Anastasio ha fatto inoltre presente che “si evidenza come a supporto della materia caccia concorrono le norme di cui alle “Leggi regionali” (L. 26/93 e L. 17/04), discendono dalla “normativa nazionale di riferimento” (L. 157/92): entrambe sanciscono i diritti in capo ai cacciatori sulla base di un criterio preciso e inderogabile. Questo metodo è il pagamento di una quota d'iscrizione ad un Atc (previa la preventiva ammissione a tale ambito sulla base di un indice di densità venatoria alla salva-guardia di territorio, fauna e cacciatori)”.

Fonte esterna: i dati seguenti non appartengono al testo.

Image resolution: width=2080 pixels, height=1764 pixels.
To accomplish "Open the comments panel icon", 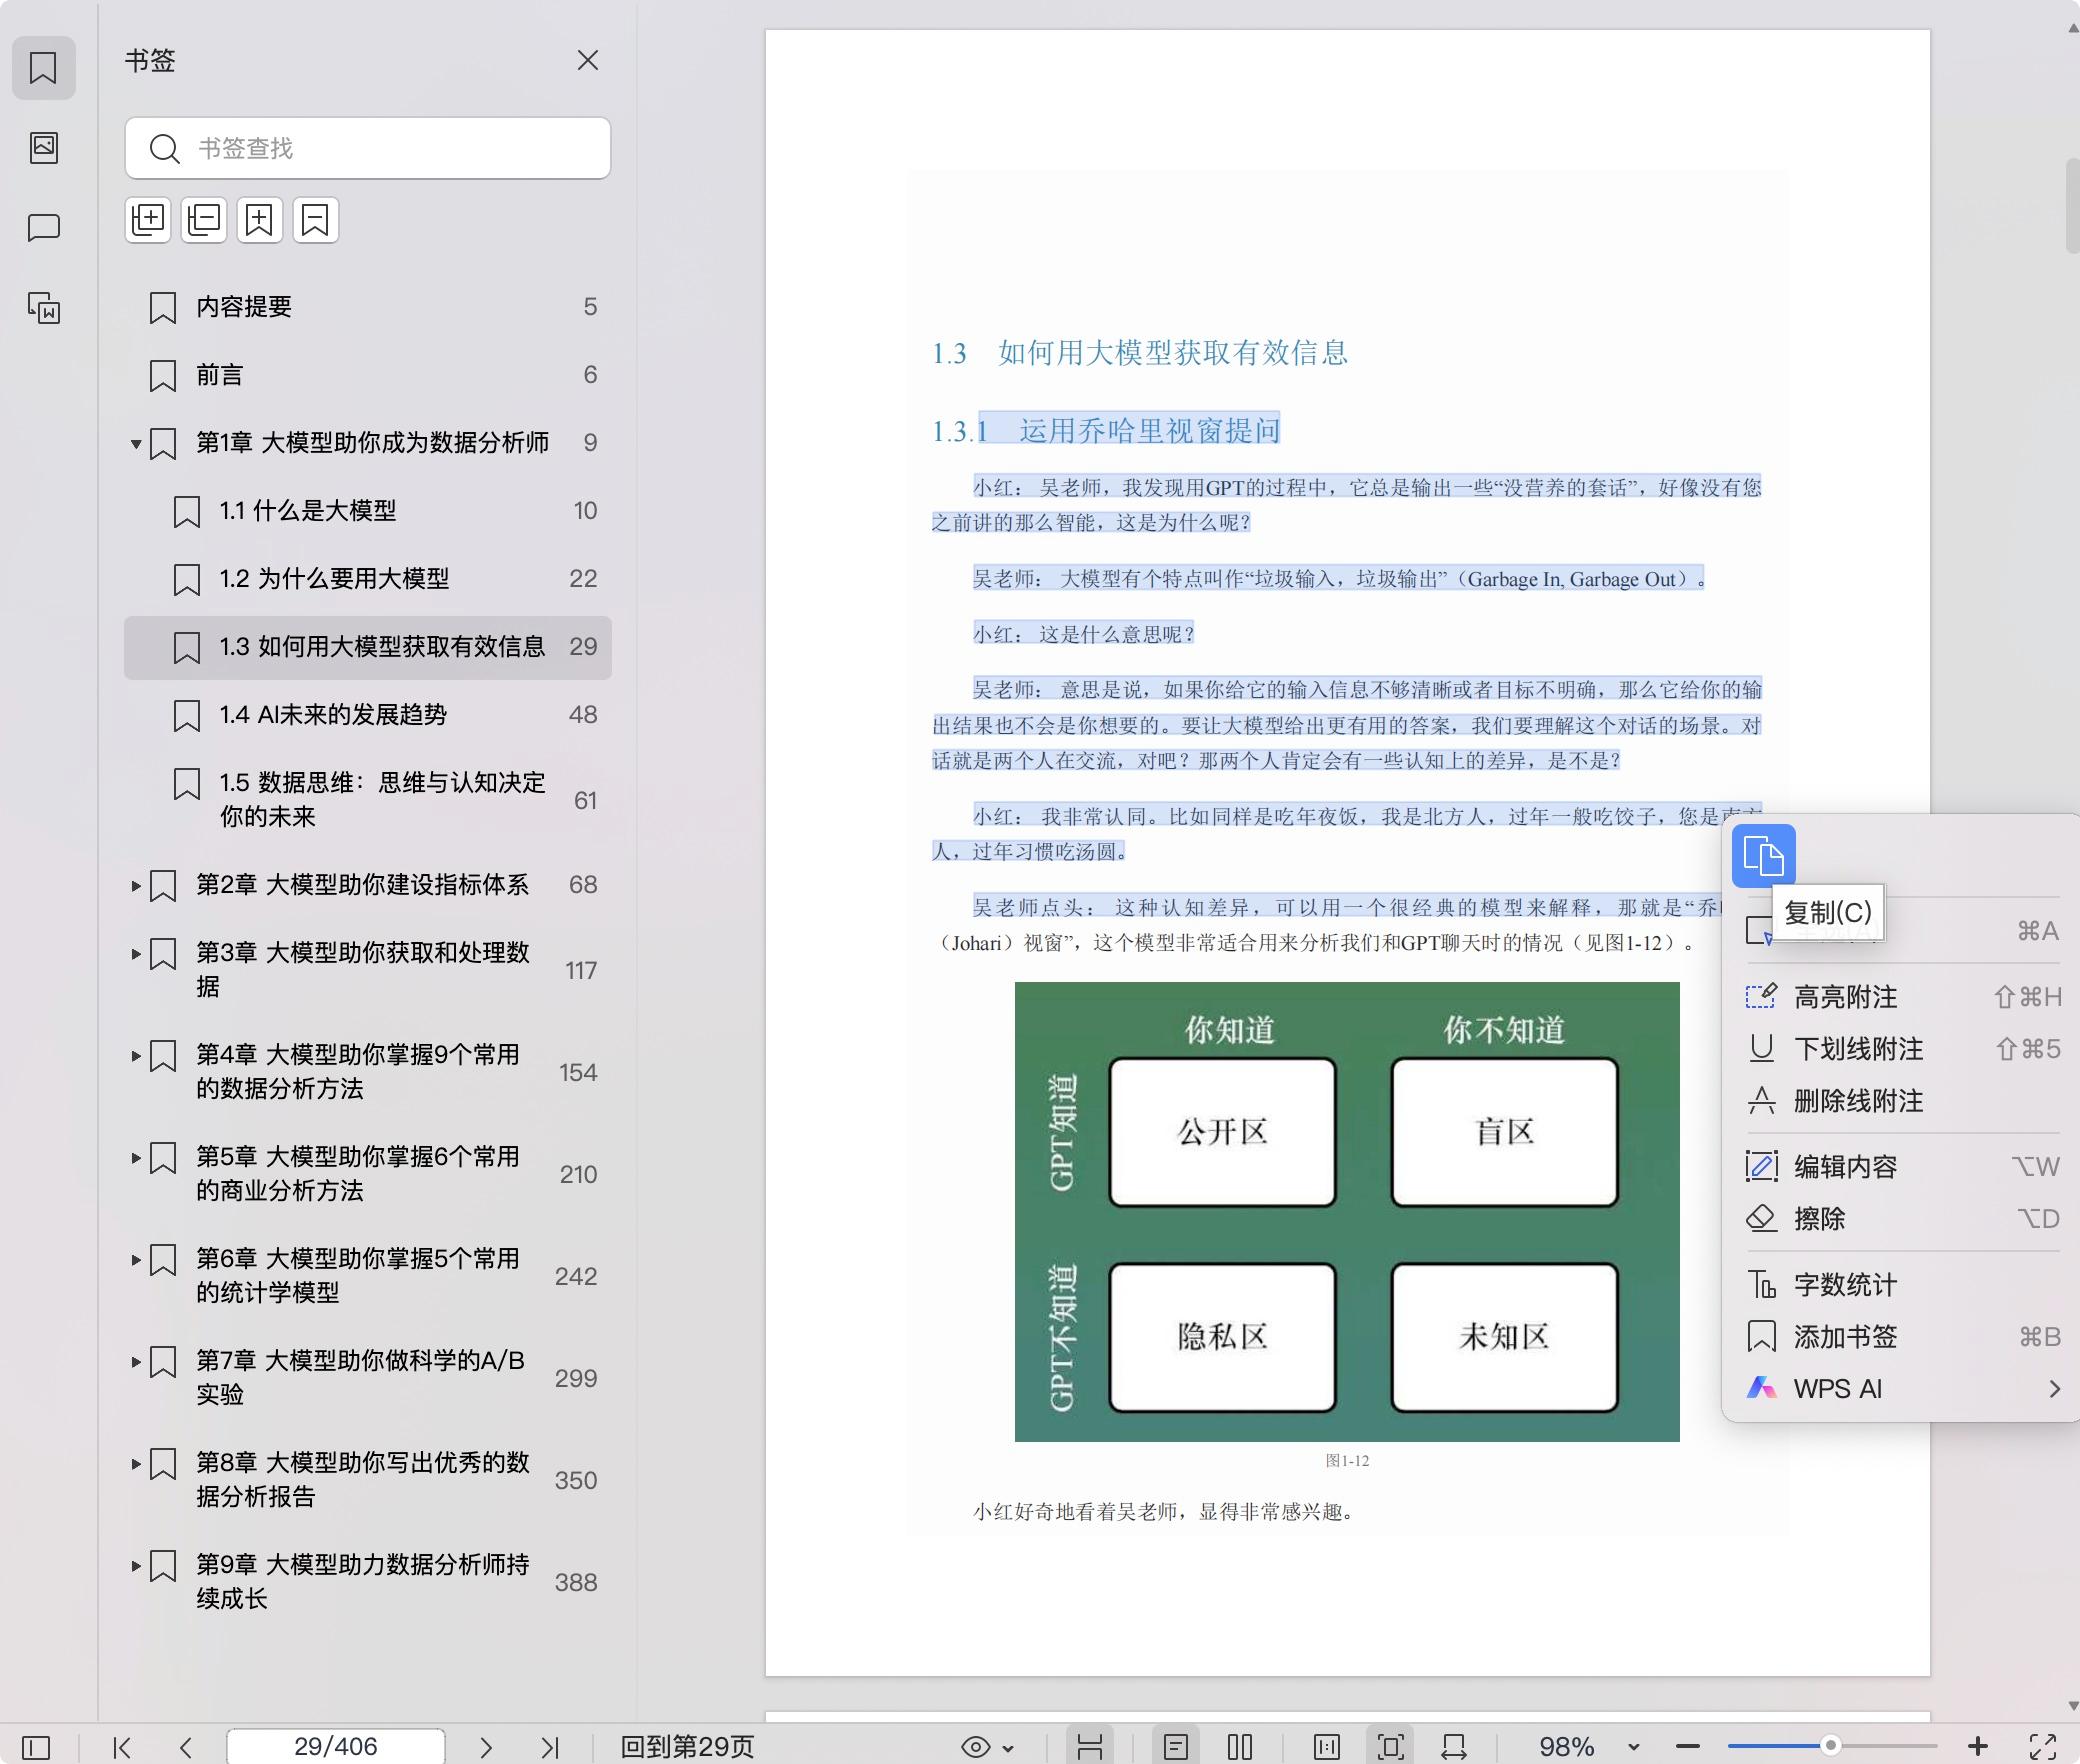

 Alla diffida ha fatto eco l’avvocato Emanuele Valli di Legnano, che rincara la dose: “Perché i cacciatori della Provincia di Pavia che, oltre a quello locale, hanno un altro ambito, per esempio in provincia di Milano, Mantova, Piacenza, Novara, Vercelli ecc. possono cacciare dal 15 settembre al 28 settembre e poi effettuare anche l’apertura della caccia in Provincia di Pavia, in quanto residenti, contravvenendo proprio a quel principio anticostituzionale per cui il divieto è stato imposto ai residenti in altre province? Forse la Provincia di Pavia ha voluto concedere ai suoi residenti il sempre attuale ”panem et circenses” ,ossia la facoltà di poter fare stragi di selvaggina e riconsegnare dopo due giorni il territorio a poveri beceri milanesi, bergamaschi, bresciani spopolato di selvaggina (che, non dimentichiamolo, hanno onestamente pagato). Mi auguro che il problema venga risolto in maniera civile e logica prima dell’Apertura, in caso contrario e mi rendo disponibile, sin da ora, a qualsivoglia azione giuridica che la Fidc voglia intentare nei confronti della provincia di Pavia: forse i cacciatori lombardi perderanno due giornate di caccia, ma se i competenti organi legislativi amministrativi, ci daranno ragione la Provincia di Pavia o chi per essa, oltre al risarcimento conseguente alle giornate di caccia non usufruite perderà soprattutto… la faccia!”.